Nickolay Mladenov, a senior envoy for the U.S.-founded Gaza Peace Council, warned on Thursday that the ongoing deterioration in the Palestinian territory risks becoming 'permanent.'
Addressing the UN Security Council, Mladenov outlined a roadmap detailing the obligations of both Israel and Hamas to implement a lasting ceasefire. He urged the council to use 'every possible measure' to pressure Hamas to disarm, while stressing that Israel must also comply with commitments under the ceasefire agreement reached in October.
'Let me be clear: implementation cannot advance solely through Palestinian obligations,' Mladenov said via video link.
'The continued killings and Israeli restrictions affecting humanitarian aid flows are not abstract issues,' he stressed.
Israel's war, launched after the Hamas-led attacks on southern Israel on October 7, 2023, paused with a ceasefire in October 2025. More than 72,775 Palestinians have been killed in the conflict. However, the Israeli military maintains a tight security regime, and hundreds more have died in the past seven months. According to the Wafa news agency, an Israeli drone strike on Thursday killed a 26-year-old man in the al-Mahatta area east of Deir el-Balah.
Conflict monitors warn that since the ceasefire in the U.S.-Israel-Iran war was signed last month, Israeli airstrikes on Gaza have accelerated. Violent settler and military raids in the occupied West Bank have also increased.
Mladenov, a veteran Bulgarian diplomat, warned of the risks if both sides fail to act.
'The risk is that the current deterioration becomes permanent: a fragmented Gaza, with Hamas retaining military and administrative control over more than two million people on less than half the territory,' he said.
'Those people are likely to remain stuck in the rubble, dependent on aid without significant reconstruction, because reconstruction financing will not be provided while weapons remain,' Mladenov warned.
'And the result? Another generation growing up in tents, with fear and despair as the most rational emotions they can feel,' he added.

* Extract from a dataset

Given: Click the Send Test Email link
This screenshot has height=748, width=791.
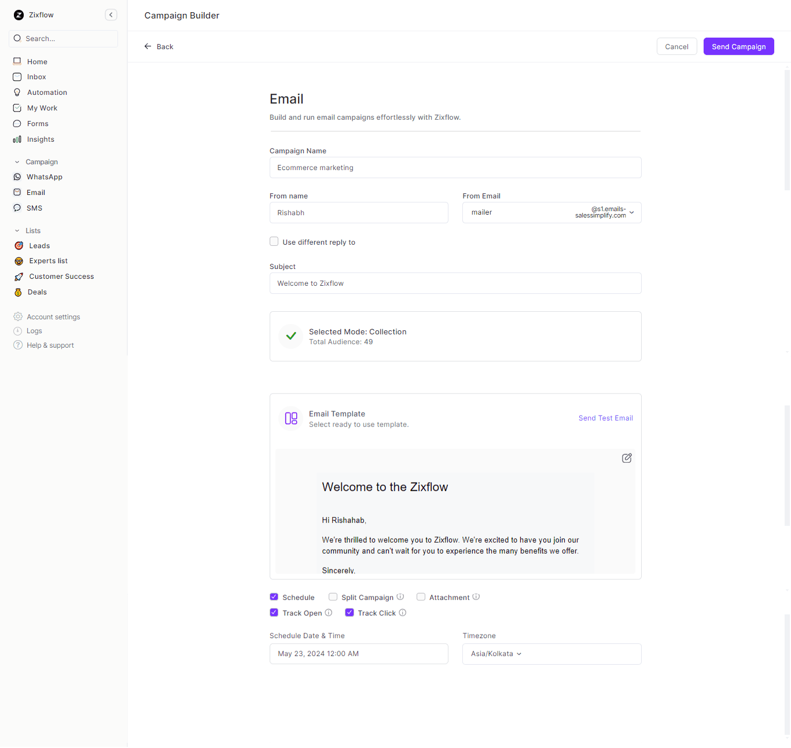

He described this as a scenario that Israelis, Palestinians, and the entire region 'should fear and mobilize to avoid.'
In January, the United States declared that the Gaza ceasefire had moved to phase two, which focuses on disarming Hamas, long-term governance, and establishing a Palestinian technocratic expert council to lead post-war Gaza. This phase also calls for a gradual withdrawal of the Israeli military—still controlling more than 50% of Palestinian territory—and the deployment of an international stabilization force.
However, as the war in Iran draws global attention amid an energy crisis, the transition to phase two has stalled for weeks.